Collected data
----

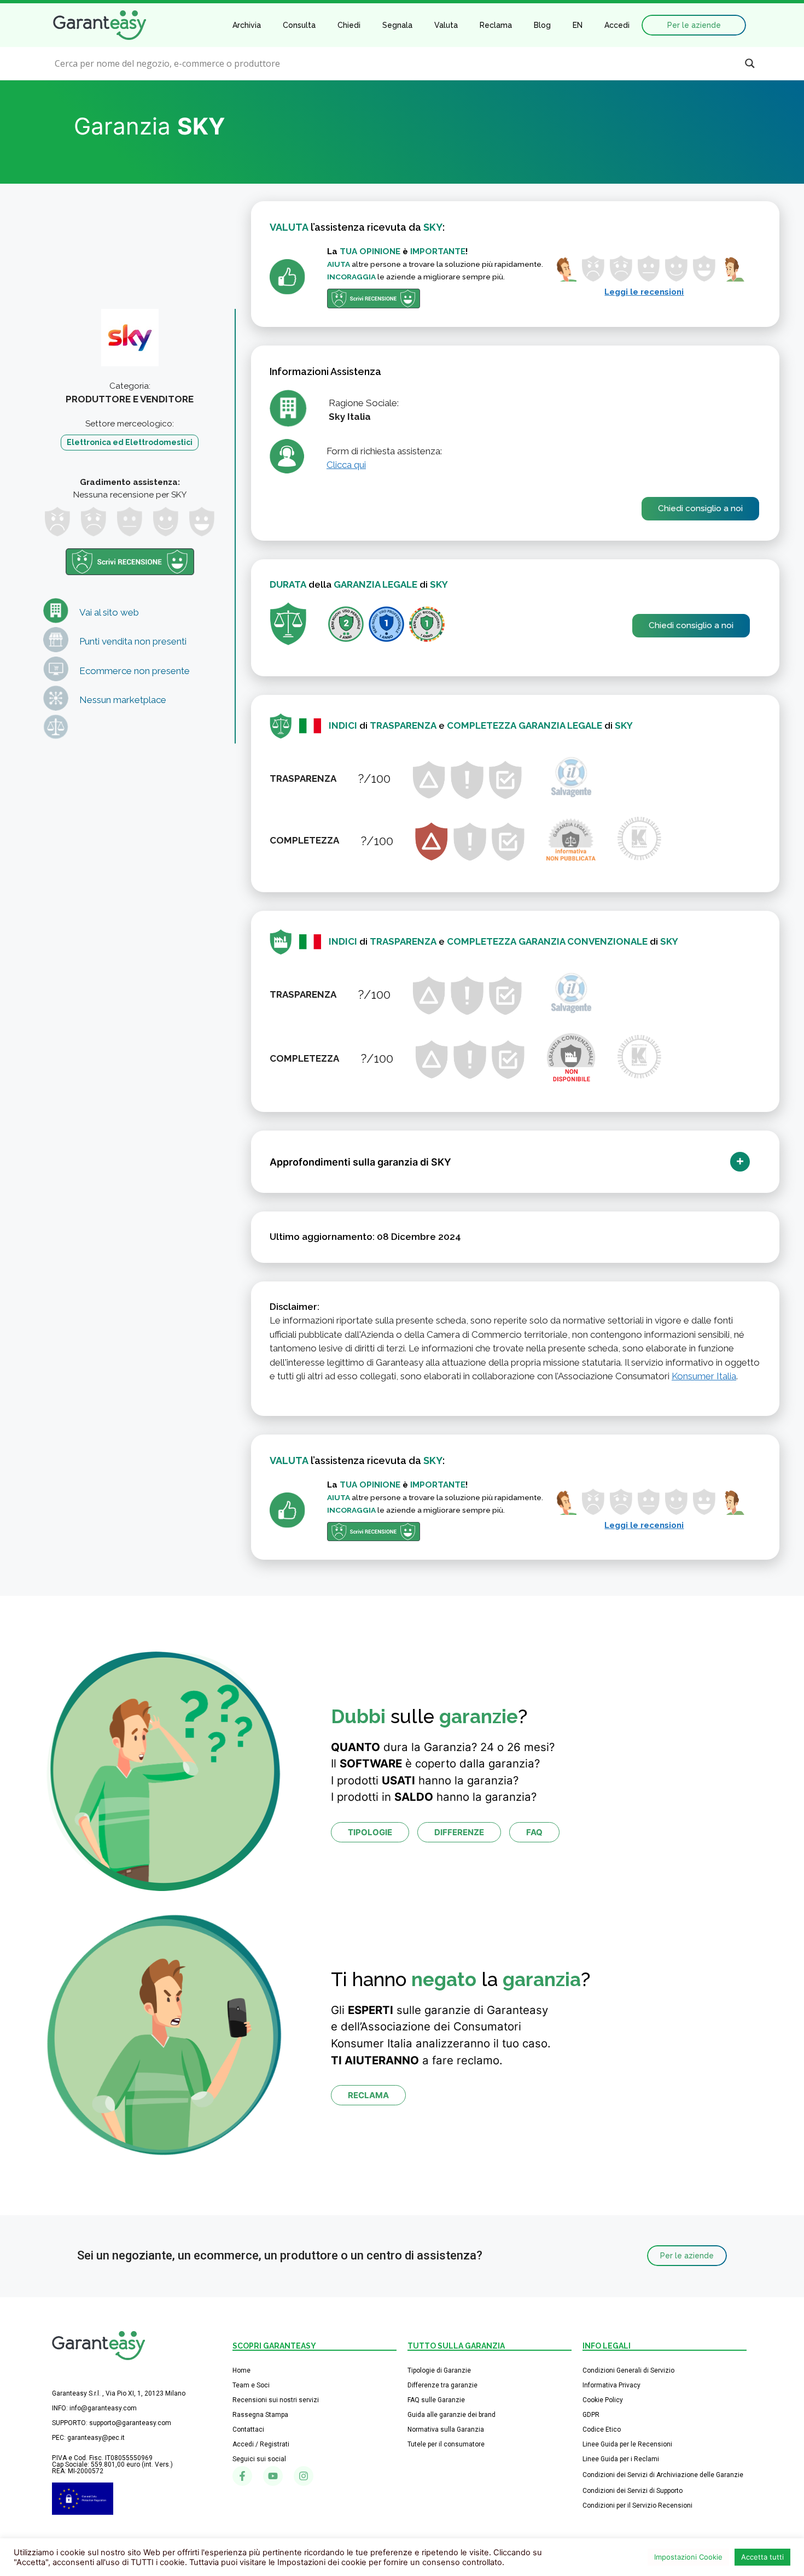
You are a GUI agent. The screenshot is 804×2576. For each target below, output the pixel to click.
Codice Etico (601, 2429)
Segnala (397, 25)
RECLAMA (368, 2095)
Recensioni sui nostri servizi (275, 2400)
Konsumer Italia (704, 1376)
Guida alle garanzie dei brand (451, 2415)
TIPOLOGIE (370, 1832)
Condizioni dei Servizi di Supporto (632, 2491)
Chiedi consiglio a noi (700, 508)
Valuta (446, 25)
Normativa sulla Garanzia (445, 2429)
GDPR (590, 2415)
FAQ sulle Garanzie (436, 2400)
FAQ (534, 1832)
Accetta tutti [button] (762, 2556)
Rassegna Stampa (260, 2415)
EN (577, 25)
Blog (542, 25)
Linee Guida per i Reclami (620, 2459)
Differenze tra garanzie (442, 2385)
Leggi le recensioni (644, 292)
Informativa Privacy (611, 2385)
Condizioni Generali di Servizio (628, 2370)
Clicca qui (346, 464)
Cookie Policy (602, 2400)
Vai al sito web (109, 612)
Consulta (299, 25)
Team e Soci (251, 2385)
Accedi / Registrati (260, 2444)
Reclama (496, 25)
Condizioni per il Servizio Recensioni (637, 2505)
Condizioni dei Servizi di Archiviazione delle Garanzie (662, 2475)
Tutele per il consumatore (446, 2444)
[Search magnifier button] (750, 63)
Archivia (246, 25)
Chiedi (348, 25)
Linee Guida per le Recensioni (627, 2444)
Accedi (617, 25)
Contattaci (248, 2429)
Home (241, 2370)
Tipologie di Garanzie (439, 2370)
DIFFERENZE (459, 1832)
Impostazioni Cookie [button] (688, 2556)
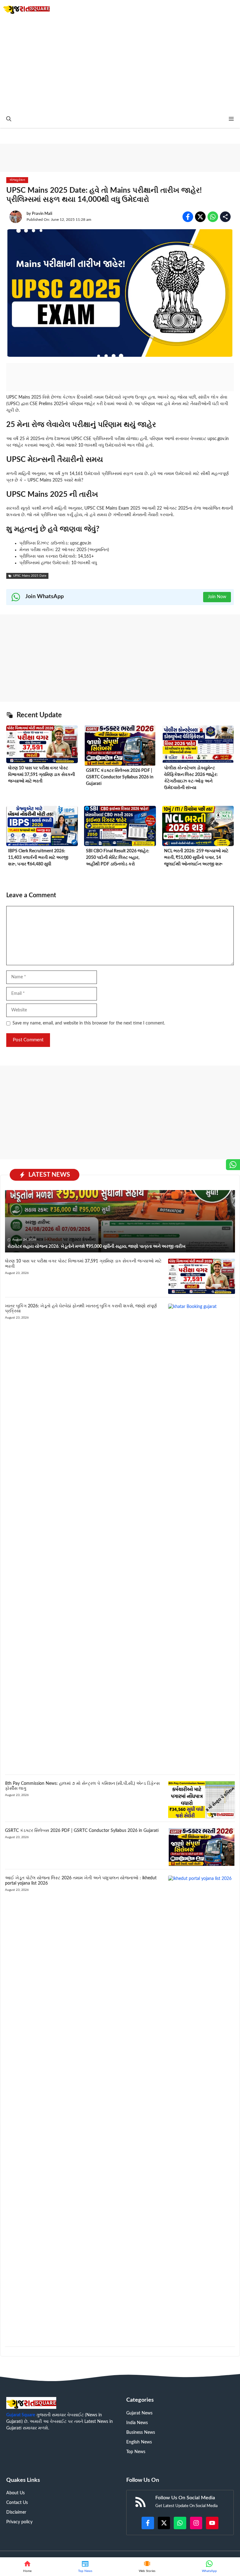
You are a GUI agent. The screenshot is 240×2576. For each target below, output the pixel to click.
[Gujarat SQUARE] (26, 8)
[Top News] (85, 2566)
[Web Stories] (147, 2566)
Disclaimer (16, 2512)
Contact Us (17, 2503)
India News (137, 2423)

----

Exercise prompt:
Output the data above exactly; pictures do not belong in the copy.

Expected output:
You are a GUI agent. The screenshot is 804×2576. For each target below, output the pixel to click.
Codice Etico (601, 2429)
Segnala (397, 25)
RECLAMA (368, 2095)
Recensioni sui nostri servizi (275, 2400)
Konsumer Italia (704, 1376)
Guida alle garanzie dei brand (451, 2415)
TIPOLOGIE (370, 1832)
Condizioni dei Servizi di Supporto (632, 2491)
Chiedi consiglio a noi (700, 508)
Valuta (446, 25)
Normativa sulla Garanzia (445, 2429)
GDPR (590, 2415)
FAQ sulle Garanzie (436, 2400)
FAQ (534, 1832)
Accetta tutti [button] (762, 2556)
Rassegna Stampa (260, 2415)
EN (577, 25)
Blog (542, 25)
Linee Guida per i Reclami (620, 2459)
Differenze tra garanzie (442, 2385)
Leggi le recensioni (644, 292)
Informativa Privacy (611, 2385)
Condizioni Generali di Servizio (628, 2370)
Clicca qui (346, 464)
Cookie Policy (602, 2400)
Vai al sito web (109, 612)
Consulta (299, 25)
Team e Soci (251, 2385)
Accedi / Registrati (260, 2444)
Reclama (496, 25)
Condizioni per il Servizio Recensioni (637, 2505)
Condizioni dei Servizi di Archiviazione delle Garanzie (662, 2475)
Tutele per il consumatore (446, 2444)
[Search magnifier button] (750, 63)
Archivia (246, 25)
Chiedi (348, 25)
Linee Guida per le Recensioni (627, 2444)
Accedi (617, 25)
Contattaci (248, 2429)
Home (241, 2370)
Tipologie di Garanzie (439, 2370)
DIFFERENZE (459, 1832)
Impostazioni Cookie [button] (688, 2556)
You are a GUI agent. The screenshot is 240×2576. For each target below, output the pixel to click.
[Gujarat SQUARE] (26, 8)
[Top News] (85, 2566)
[Web Stories] (147, 2566)
Disclaimer (16, 2512)
Contact Us (17, 2503)
India News (137, 2423)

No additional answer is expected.